Diego Rodriguez de Silva y Velázquez (1599-1660)
Ritratto di Innocenzo X
141 x 119 cm; olio su tela (FC 289)

È il pezzo più importante della collezione ed in assoluto il capolavoro della ritrattistica del XVII secolo. Il dipinto venne eseguito da Diego Velázquez, il più importante artista alla corte di Filippo IV di Spagna e costituì probabilmente il dono del Re di Spagna al pontefice in occasione del Giubileo del 1650. Un’antica guida inglese attribuisce all’autorevole parere di Reynolds il giudizio sul dipinto come "the finest picture in Rome". Raffigura Giovanni Battista Pamphilj, papa dal 1644 al 1655, senza nasconderne la bruttezza, "quel suo aspetto satirico, saturnale, ruvido e bruttissimo". Dominano i rossi e l'oro della sedia, sottolineando la cromia imperiale assunta dal papato, nonché lo studio di Tiziano svolto da Velázquez. La straordinaria esecuzione ha da sempre riscosso particolare attenzione e ha costituito un caso affascinante per esperti e pittori dal Romanticismo al Novecento (celebri le riletture di Francis Bacon).

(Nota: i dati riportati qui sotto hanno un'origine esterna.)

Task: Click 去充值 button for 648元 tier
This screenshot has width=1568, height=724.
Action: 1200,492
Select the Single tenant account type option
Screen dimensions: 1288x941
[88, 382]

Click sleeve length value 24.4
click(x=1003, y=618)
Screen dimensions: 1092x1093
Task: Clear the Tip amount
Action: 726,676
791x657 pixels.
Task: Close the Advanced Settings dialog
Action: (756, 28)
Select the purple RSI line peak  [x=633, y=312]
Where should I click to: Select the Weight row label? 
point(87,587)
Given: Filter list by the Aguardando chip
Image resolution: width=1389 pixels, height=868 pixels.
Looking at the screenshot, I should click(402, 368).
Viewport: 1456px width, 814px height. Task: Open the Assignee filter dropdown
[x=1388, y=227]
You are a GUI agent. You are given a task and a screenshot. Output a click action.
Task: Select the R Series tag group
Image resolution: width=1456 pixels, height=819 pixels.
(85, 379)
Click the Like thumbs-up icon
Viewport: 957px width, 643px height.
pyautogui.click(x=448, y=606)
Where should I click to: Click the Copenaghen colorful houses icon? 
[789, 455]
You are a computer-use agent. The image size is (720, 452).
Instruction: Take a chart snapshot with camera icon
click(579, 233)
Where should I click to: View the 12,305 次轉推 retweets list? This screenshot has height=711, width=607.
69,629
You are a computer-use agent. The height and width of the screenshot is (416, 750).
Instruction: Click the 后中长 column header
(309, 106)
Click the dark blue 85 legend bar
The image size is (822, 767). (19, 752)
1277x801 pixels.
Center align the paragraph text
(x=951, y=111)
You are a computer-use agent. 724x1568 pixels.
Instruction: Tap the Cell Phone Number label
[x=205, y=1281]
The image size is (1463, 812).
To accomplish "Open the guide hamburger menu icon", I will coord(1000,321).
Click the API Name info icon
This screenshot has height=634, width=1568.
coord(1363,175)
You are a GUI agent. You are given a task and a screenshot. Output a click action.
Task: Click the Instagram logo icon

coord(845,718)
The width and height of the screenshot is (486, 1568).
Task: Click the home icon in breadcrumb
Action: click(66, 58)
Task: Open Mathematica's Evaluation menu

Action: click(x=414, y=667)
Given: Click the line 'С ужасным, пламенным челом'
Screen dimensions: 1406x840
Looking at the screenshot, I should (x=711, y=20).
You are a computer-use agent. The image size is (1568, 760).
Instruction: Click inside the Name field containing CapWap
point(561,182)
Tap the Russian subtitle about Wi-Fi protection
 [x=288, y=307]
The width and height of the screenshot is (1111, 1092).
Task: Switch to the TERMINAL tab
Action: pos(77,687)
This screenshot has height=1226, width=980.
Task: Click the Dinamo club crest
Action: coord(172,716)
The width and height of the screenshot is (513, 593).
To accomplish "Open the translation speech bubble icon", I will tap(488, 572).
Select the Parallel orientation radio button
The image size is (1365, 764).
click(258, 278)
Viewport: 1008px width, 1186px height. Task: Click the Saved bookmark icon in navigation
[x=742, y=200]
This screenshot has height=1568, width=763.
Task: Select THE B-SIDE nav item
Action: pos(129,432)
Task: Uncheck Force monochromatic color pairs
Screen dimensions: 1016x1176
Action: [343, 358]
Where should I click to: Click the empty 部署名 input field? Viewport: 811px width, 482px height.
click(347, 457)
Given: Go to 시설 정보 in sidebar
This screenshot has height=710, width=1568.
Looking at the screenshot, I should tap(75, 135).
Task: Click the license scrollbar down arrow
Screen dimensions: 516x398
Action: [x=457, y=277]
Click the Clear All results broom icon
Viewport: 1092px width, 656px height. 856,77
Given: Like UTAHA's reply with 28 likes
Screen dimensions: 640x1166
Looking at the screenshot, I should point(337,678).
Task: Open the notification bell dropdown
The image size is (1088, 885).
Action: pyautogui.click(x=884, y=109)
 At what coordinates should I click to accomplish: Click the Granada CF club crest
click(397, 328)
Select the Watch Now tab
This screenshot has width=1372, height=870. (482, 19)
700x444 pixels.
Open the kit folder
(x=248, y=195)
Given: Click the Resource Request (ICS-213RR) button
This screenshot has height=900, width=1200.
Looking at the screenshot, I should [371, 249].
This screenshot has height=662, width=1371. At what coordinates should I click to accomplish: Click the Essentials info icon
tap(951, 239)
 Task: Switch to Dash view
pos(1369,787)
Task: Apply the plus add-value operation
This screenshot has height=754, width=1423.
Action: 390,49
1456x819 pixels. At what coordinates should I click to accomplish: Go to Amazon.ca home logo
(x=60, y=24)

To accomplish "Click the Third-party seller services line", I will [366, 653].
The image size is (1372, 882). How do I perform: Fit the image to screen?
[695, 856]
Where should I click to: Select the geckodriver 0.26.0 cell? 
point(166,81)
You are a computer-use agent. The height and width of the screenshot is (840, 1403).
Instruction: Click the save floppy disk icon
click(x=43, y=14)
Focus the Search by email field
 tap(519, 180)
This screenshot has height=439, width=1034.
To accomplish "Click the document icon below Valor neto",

Gian Lorenzo Bernini (1598-1680)
Ritratto di Innocenzo X
Marmo bianco di Carrara

Nella saletta si trova un altro importante ritratto del pontefice, totalmente differente nella tecnica e nell'impostazione rispetto alla celeberrima tela  di Velázquez. Nel busto di  Innocenzo X di  Gian Lorenzo Bernini, la fisionomia del Pamphilj, per quanto inconfondibile, appare nobilitata dall'impostazione aulica che contraddistingue i ritratti berniniani, volti alla creazione dell'immagine sociale della persona raffigurata. La fissità della rappresentazione si scioglie però in alcuni aspetti di vivace virtuosismo: la piega ondulata della mozzetta e il bottone che, sul davanti, sfugge all'asola. Si tratta di una seconda versione del ritratto, probabilmente realizzata per porre rimedio al difetto prodottosi nella prima, comunque presente in Galleria, che presenta il mento spaccato.